Every tool a server exposes is described to the model in metadata — a name, a description, and an input schema — and **that metadata is read straight into the model's context** on every request. Servers routinely expose far more tools than any one task needs (a single server's tool count can swing from dozens to over a hundred between releases). Exposing all of them has three costs at once:

* **Cost.** Tool metadata is frequently many times larger than the user's actual prompt, and you pay for those tokens on every call.
* **Accuracy.** Irrelevant tool definitions pull the model off course; a tighter, relevant toolset measurably improves how reliably it picks the right tool.
* **Security.** Every exposed tool is attack surface — a capability the agent could be tricked into calling, and a description that could carry a hidden instruction.
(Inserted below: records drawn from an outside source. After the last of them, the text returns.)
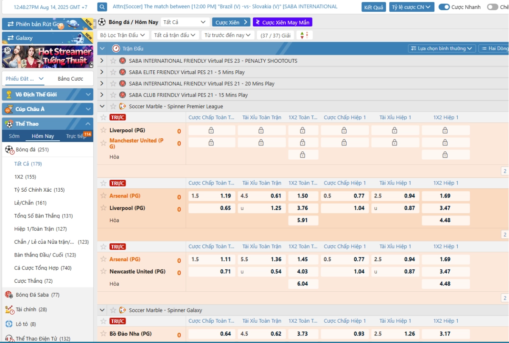Click the search magnifier icon
The width and height of the screenshot is (509, 343).
pyautogui.click(x=102, y=7)
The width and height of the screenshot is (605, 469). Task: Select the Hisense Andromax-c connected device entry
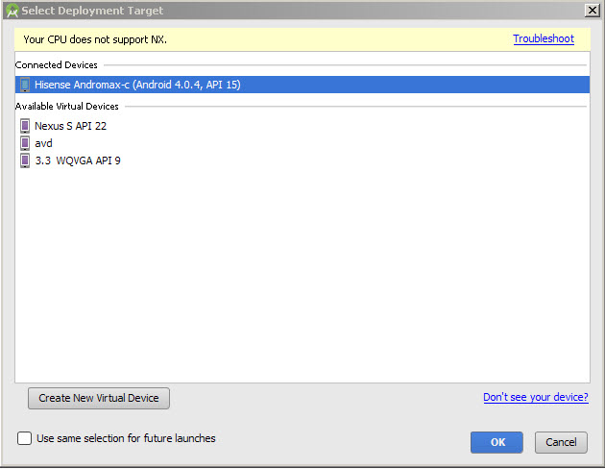click(x=137, y=85)
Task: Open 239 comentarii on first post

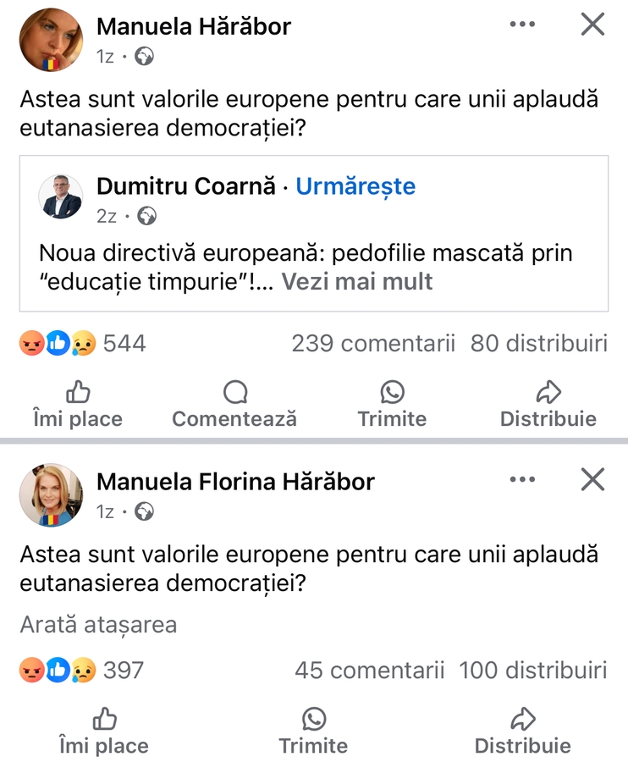Action: click(373, 344)
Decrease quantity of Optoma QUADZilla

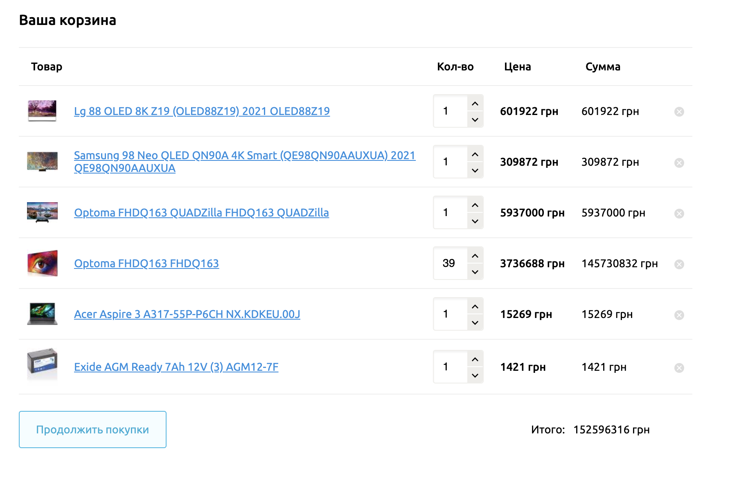[475, 221]
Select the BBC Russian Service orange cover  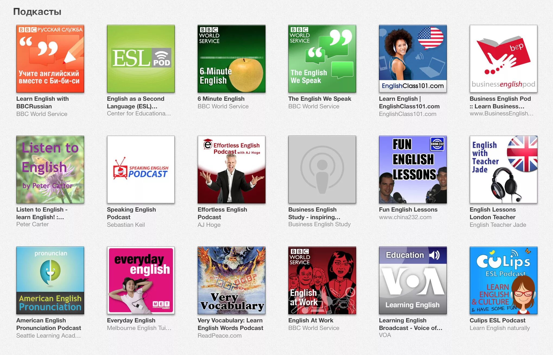[50, 59]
Feature governance addresses all three by letting an administrator expose only what's needed. And because the **gateway** enforces the exposure, least privilege doesn't depend on the vendor: a server that ships no tool-level enable/disable controls natively is governed exactly like one that does. The same idea is introduced from the gateway's side in [Curating which tools are exposed](/mcp-gateway-concepts/mcp-gateways#curating-which-tools-are-exposed); this page covers the security model and the matching rules in depth.

## The three provisioning modes

For each server on a gateway, and **independently for each feature type** (tools, prompts, resources), you choose one of three schemes:

* **Allowing all** — every capability of that type passes through. Convenient, and the scheme a server gets when first assigned to a gateway, but it exposes the full surface.
* **Allow if conditions are met** — only capabilities matching an explicit **allowlist** pass; everything else is hidden and uncallable. This is least privilege in practice.
* **Blocking all** — no capability of that type is exposed. Use this to switch off, say, prompts or resources entirely while keeping tools.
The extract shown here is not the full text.